[TASK INSTRUCTIONS]
From the records below, extract only the lines running from the line with "The image size is (1568, 777)." to the line with "This screenshot has height=826, width=1456.", both lines included, reproducing them exactly.

(Collected data entries)
╭──
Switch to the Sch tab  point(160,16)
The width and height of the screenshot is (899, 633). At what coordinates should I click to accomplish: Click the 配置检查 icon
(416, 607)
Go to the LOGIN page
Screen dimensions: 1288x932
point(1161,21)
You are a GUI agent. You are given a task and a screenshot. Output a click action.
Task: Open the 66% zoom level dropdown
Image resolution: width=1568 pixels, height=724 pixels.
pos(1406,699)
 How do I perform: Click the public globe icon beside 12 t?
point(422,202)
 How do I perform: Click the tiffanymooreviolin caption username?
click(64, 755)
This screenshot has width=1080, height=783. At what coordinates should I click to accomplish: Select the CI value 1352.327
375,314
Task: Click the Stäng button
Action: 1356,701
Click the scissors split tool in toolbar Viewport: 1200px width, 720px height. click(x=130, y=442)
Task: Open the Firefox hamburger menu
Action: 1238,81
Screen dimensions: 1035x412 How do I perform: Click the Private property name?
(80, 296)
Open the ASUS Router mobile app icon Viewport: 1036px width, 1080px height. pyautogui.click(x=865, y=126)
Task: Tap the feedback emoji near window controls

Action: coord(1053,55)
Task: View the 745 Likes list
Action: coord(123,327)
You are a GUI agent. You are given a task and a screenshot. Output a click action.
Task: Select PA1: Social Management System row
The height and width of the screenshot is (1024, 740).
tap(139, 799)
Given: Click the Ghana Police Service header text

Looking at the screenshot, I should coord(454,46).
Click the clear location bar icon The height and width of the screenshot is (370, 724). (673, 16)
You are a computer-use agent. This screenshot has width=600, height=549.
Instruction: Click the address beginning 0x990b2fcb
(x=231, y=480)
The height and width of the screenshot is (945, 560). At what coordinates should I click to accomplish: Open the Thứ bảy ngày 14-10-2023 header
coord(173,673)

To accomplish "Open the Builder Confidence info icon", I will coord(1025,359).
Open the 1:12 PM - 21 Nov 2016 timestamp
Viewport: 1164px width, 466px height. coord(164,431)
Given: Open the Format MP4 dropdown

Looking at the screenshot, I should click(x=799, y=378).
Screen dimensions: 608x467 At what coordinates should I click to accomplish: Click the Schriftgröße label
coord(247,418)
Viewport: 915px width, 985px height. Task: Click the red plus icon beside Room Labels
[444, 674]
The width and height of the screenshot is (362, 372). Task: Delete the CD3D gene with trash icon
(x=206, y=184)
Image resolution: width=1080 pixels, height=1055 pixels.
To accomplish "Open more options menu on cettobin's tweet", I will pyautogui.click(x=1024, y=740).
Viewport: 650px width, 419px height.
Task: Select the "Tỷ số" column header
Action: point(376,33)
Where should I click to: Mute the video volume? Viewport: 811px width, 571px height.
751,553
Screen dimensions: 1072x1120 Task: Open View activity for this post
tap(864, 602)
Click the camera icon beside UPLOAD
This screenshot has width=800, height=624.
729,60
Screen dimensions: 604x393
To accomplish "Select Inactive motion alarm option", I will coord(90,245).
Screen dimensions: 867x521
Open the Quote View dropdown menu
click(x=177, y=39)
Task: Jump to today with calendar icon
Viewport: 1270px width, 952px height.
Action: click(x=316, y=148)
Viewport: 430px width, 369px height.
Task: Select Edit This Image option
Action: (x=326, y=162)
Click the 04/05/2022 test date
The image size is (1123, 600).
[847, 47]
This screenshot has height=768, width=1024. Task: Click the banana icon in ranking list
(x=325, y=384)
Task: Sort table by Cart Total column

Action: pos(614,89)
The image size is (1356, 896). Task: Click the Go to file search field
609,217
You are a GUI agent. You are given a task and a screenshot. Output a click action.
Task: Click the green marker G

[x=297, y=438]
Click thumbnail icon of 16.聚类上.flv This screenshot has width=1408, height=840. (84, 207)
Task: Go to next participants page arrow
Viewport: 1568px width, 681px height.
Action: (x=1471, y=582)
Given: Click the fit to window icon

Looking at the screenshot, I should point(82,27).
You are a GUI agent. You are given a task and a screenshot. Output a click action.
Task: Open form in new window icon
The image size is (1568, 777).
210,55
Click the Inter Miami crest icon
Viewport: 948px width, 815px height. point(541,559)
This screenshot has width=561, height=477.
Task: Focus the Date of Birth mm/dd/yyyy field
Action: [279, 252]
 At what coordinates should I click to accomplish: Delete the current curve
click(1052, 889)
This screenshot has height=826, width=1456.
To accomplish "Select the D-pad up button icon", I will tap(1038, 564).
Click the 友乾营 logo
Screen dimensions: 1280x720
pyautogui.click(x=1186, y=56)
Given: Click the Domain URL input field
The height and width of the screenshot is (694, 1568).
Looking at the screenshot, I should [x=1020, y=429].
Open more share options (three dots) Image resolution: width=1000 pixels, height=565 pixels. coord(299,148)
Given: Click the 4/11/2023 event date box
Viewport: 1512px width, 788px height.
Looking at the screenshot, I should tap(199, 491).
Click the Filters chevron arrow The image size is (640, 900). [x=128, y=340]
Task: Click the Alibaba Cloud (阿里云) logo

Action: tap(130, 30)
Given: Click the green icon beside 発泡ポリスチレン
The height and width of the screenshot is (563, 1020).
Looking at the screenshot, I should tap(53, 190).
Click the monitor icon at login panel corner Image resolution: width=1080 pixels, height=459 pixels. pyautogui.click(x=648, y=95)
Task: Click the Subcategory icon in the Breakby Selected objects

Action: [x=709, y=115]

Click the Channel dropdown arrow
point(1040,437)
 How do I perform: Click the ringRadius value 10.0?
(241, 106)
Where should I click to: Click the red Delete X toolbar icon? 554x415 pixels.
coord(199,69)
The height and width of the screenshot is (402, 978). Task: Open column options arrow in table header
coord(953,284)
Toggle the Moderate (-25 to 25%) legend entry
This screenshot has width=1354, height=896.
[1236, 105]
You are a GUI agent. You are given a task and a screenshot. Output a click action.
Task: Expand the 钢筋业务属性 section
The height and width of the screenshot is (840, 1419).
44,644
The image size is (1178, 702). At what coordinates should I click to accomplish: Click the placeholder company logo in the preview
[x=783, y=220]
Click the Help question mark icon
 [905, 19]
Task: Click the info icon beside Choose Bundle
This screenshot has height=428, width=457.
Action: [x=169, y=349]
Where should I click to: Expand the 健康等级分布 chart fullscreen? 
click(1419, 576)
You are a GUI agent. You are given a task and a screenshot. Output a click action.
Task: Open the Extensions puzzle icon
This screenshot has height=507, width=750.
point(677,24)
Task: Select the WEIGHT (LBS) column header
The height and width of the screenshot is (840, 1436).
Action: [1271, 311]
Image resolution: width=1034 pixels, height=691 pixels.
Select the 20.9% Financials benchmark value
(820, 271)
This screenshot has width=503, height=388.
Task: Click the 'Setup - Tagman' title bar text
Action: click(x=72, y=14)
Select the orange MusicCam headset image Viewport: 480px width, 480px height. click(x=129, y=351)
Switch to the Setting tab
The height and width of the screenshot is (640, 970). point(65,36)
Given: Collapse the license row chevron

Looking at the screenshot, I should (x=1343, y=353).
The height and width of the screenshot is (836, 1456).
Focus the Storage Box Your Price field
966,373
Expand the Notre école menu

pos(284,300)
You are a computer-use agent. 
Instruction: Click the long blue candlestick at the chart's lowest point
╰──
[RESPONSE AREA]
The image size is (1568, 777).
210,55
Click the Inter Miami crest icon
Viewport: 948px width, 815px height. point(541,559)
This screenshot has width=561, height=477.
Task: Focus the Date of Birth mm/dd/yyyy field
Action: [279, 252]
 At what coordinates should I click to accomplish: Delete the current curve
click(1052, 889)
This screenshot has height=826, width=1456.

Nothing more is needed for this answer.